PROBLEM DESCRIPTION – When you find the word "computer" in a line of the entries, please copy the whole line.
──────
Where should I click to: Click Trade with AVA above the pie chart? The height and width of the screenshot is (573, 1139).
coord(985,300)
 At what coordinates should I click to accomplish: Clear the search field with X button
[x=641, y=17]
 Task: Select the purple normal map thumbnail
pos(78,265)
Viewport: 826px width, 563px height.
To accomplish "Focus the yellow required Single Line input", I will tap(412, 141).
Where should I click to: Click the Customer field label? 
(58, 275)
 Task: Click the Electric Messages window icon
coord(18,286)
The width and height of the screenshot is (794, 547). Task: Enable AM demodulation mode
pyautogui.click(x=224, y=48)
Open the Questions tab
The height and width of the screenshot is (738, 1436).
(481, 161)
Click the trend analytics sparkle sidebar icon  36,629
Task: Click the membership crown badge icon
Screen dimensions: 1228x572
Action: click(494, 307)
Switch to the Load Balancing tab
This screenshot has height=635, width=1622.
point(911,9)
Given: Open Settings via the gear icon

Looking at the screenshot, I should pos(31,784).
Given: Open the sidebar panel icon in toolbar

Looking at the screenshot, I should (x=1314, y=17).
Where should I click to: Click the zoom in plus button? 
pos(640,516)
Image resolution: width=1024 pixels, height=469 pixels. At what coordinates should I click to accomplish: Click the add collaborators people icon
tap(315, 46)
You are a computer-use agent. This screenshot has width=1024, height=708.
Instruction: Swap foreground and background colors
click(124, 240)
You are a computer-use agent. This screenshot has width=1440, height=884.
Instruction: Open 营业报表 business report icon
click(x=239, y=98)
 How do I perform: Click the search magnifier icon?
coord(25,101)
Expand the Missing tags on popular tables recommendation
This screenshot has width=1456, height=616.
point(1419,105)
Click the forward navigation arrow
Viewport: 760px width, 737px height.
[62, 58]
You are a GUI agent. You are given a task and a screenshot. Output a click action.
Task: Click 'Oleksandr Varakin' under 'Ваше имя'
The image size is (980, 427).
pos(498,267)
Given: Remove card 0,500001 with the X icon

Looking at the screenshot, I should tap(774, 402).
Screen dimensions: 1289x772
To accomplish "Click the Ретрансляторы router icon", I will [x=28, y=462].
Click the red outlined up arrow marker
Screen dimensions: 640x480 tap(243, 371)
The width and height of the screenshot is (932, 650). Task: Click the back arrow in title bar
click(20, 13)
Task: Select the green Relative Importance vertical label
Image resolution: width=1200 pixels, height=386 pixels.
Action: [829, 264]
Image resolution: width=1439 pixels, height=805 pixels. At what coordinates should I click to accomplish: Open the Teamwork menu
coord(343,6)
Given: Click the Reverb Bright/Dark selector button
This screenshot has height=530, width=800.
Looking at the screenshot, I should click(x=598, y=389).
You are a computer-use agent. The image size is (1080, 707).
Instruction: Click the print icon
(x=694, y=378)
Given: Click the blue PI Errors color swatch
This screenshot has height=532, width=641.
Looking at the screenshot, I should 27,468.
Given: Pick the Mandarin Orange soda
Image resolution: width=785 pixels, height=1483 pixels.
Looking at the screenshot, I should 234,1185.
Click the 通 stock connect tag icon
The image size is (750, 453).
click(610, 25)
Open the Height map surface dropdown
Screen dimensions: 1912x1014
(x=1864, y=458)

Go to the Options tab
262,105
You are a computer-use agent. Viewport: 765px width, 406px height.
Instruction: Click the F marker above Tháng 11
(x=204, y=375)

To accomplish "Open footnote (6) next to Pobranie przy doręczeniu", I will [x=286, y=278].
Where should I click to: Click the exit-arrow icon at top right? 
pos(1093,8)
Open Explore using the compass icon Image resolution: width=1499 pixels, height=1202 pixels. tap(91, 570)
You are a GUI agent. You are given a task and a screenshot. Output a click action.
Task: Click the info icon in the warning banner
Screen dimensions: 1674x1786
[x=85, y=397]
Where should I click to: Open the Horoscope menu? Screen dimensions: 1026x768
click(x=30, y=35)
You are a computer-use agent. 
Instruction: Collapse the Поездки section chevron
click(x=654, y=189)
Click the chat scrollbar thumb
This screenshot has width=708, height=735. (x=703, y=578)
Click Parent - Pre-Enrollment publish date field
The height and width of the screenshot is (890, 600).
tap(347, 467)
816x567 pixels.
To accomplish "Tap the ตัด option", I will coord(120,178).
──────
RESPONSE BOX –
You are a computer-use agent. This screenshot has width=1024, height=708.
You are a computer-use agent. This screenshot has width=1440, height=884.
You are a computer-use agent. The image size is (1080, 707).
You are a computer-use agent. Viewport: 765px width, 406px height.
You are a computer-use agent. 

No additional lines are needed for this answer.